The lower level is almost a guy haven, except for Lisa's custom-cabineted "office," from which she runs the household. She waves a hand over piles of samples, decor magazines and paperwork and points to a picture--" See? This is what we knew we didn't want."
In the main room, framed sports paraphernalia has begun to cover the walls, and the game-play-TV area is opposed by a serious lineup of leather recliners. The jewel? The wet bar, or wine kitchen, with seamless granite countertops, warming drawer, fridge and haute etceteras creating an oasis for tasting and talking.
Beyond it, Tony's wine cellar, a well-lit, temperature-controlled room, hosts an 1,800-bottle collection centered by a stained glass of the grape.
"The upstairs was tricky," Lisa says of the second floor, which has been consigned to the children and is still in process. A new three-car garage of carriage house ilk sits at a back angle to the house. "I'm not sure what I'll use it for," Lisa says, referring to the full-length studio over the cars. "Maybe some woodworking.

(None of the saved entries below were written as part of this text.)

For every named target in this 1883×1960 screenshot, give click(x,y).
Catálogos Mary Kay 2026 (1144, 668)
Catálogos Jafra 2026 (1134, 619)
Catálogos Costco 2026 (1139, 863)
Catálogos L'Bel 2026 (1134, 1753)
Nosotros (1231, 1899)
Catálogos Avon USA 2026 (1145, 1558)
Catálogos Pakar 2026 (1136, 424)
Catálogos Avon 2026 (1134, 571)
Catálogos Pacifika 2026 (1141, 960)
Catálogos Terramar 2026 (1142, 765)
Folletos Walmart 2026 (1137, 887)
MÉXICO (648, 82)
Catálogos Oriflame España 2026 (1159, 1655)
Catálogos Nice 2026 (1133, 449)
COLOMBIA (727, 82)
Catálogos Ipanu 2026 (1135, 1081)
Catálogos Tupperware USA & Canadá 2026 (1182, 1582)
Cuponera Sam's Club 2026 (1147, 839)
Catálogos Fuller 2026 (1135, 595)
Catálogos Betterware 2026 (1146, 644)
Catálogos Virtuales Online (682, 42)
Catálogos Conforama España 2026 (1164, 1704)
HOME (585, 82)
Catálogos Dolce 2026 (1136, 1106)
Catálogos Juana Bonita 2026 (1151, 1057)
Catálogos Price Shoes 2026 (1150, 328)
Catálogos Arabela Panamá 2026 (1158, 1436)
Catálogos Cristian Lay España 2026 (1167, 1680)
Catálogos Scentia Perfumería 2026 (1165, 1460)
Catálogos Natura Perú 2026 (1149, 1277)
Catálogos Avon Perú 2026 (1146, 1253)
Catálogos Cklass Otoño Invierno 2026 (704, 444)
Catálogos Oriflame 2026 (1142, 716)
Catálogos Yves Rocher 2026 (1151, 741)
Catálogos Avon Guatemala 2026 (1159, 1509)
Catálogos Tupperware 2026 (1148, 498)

I rather like this house remodeling thing."
Tips From The Designer
1. Take fabrics outside in true light to see them.
2. No white ceilings. Use tints, mixing a small percent of the wall color with white. It makes rooms look more fluid.
3. Light the paintings.
4. Build outlets right into cabinetry to avoid the drape of wires and plugs from under-the-counter lighting and to avoid the interruption of wall outlets.
5. It is OK to mix flooring-- wood, slate, etc.--but watch texture and color "arguments."